• _Work instructions_: The task calls for each line of the records below in which the word "agent" appears.

┏━━

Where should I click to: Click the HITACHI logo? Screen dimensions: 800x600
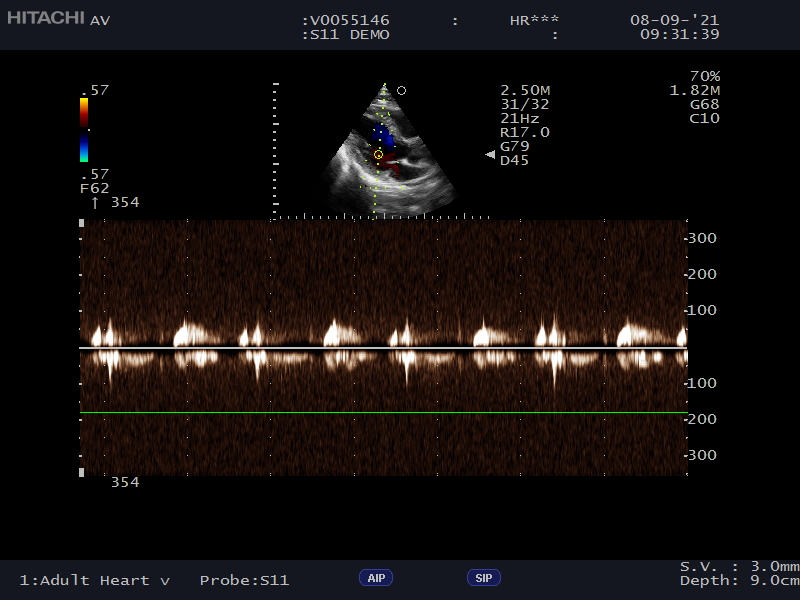[x=47, y=18]

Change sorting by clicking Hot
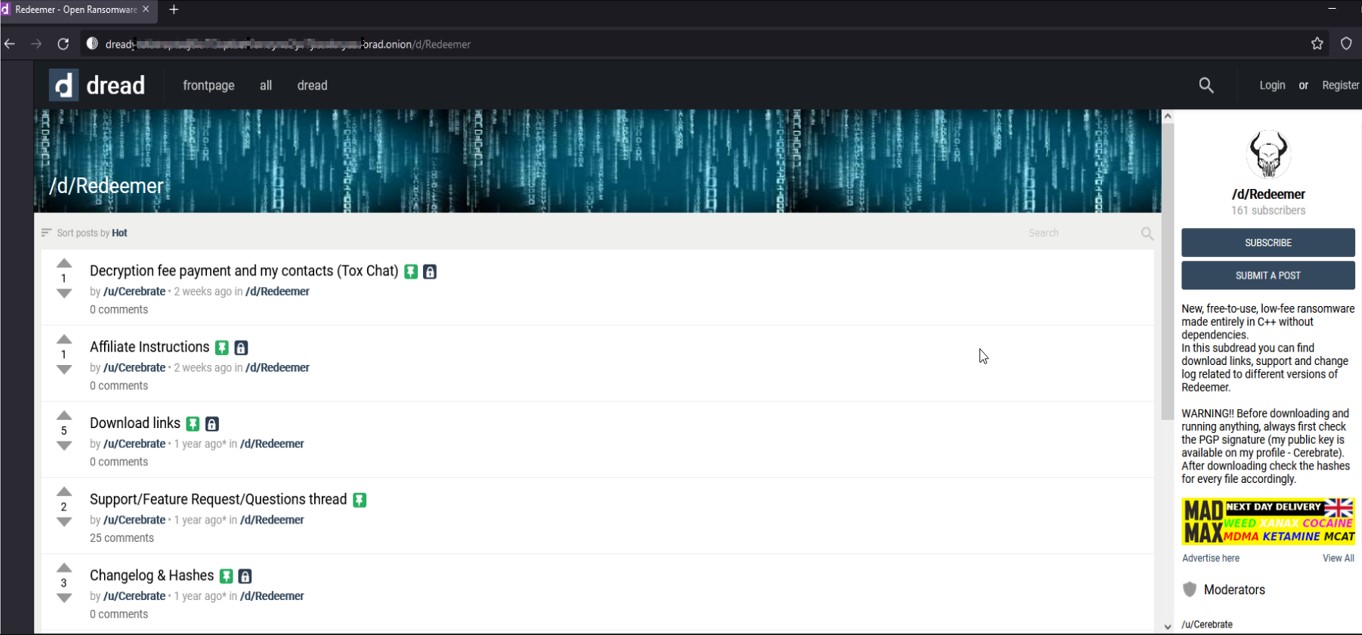(119, 232)
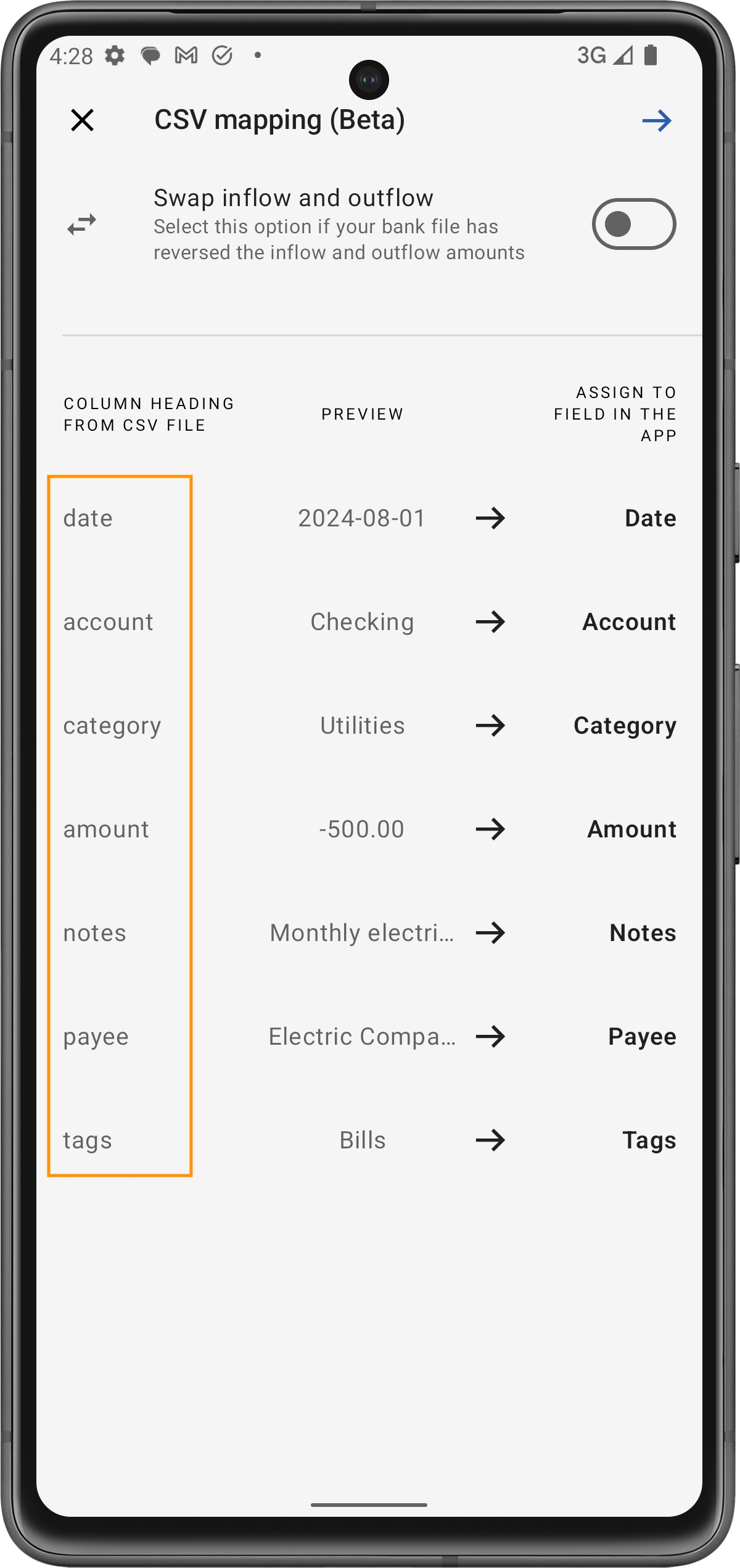
Task: Click the swap arrows icon
Action: [82, 225]
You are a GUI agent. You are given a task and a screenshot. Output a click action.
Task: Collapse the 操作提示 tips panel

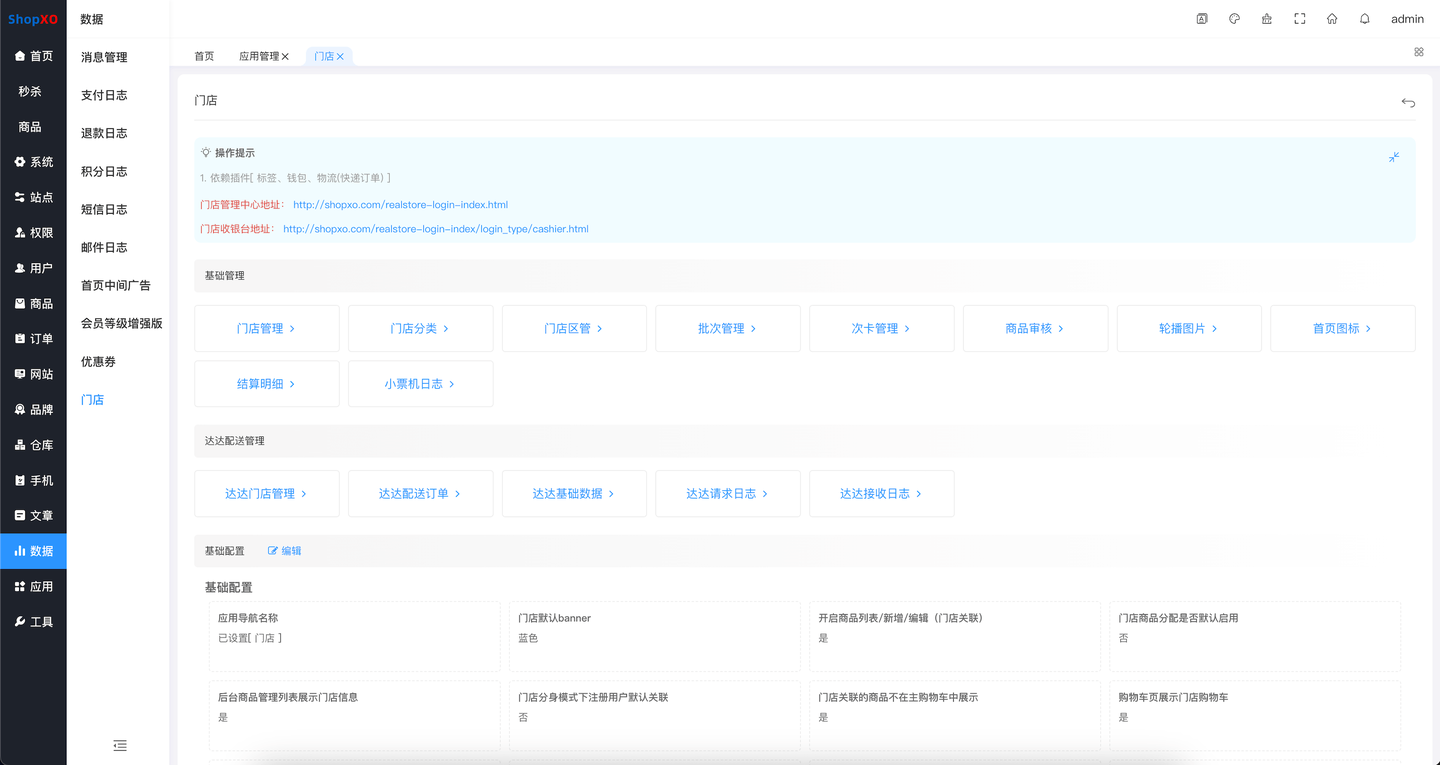click(x=1393, y=157)
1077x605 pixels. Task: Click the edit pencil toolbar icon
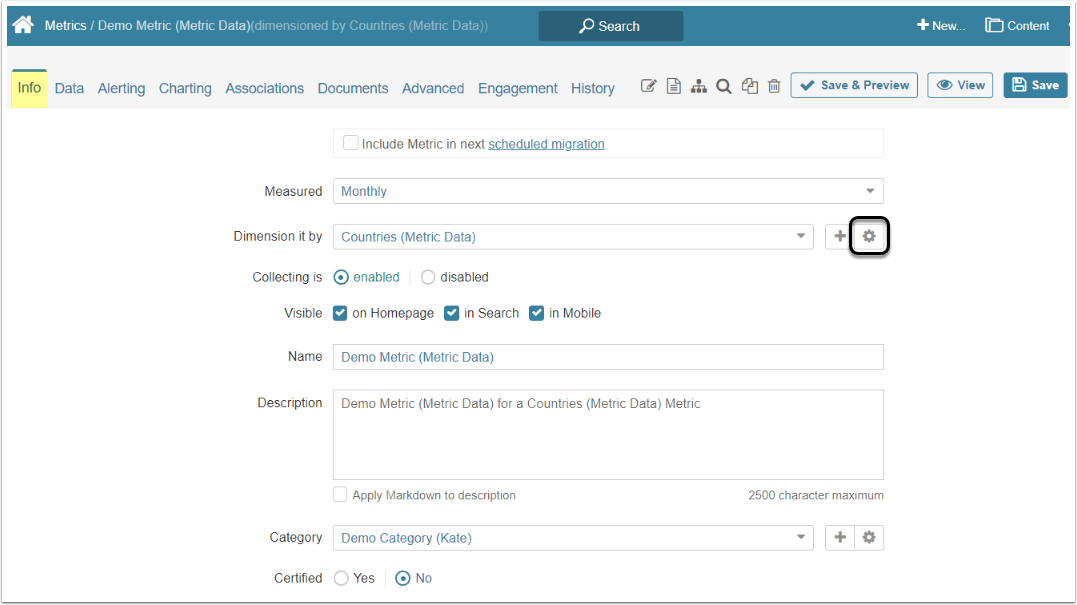648,87
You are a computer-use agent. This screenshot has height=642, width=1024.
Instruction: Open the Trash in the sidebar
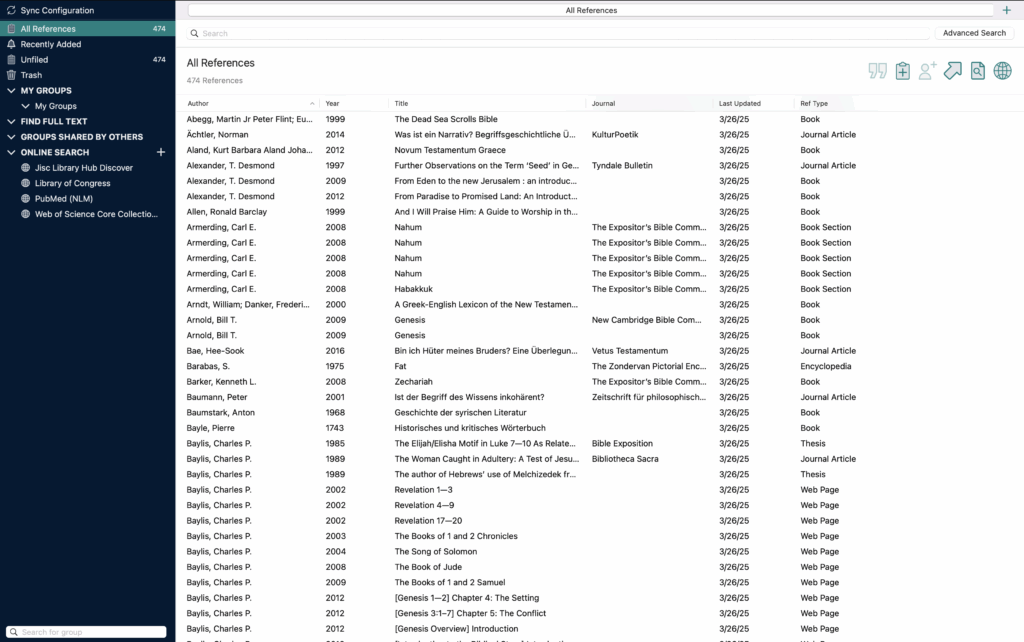click(x=31, y=75)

┗━━

• _Exercise answer_:
You are a GUI agent. You are given a task and a screenshot. Output a click action.
You are a computer-use agent. This screenshot has height=642, width=1024.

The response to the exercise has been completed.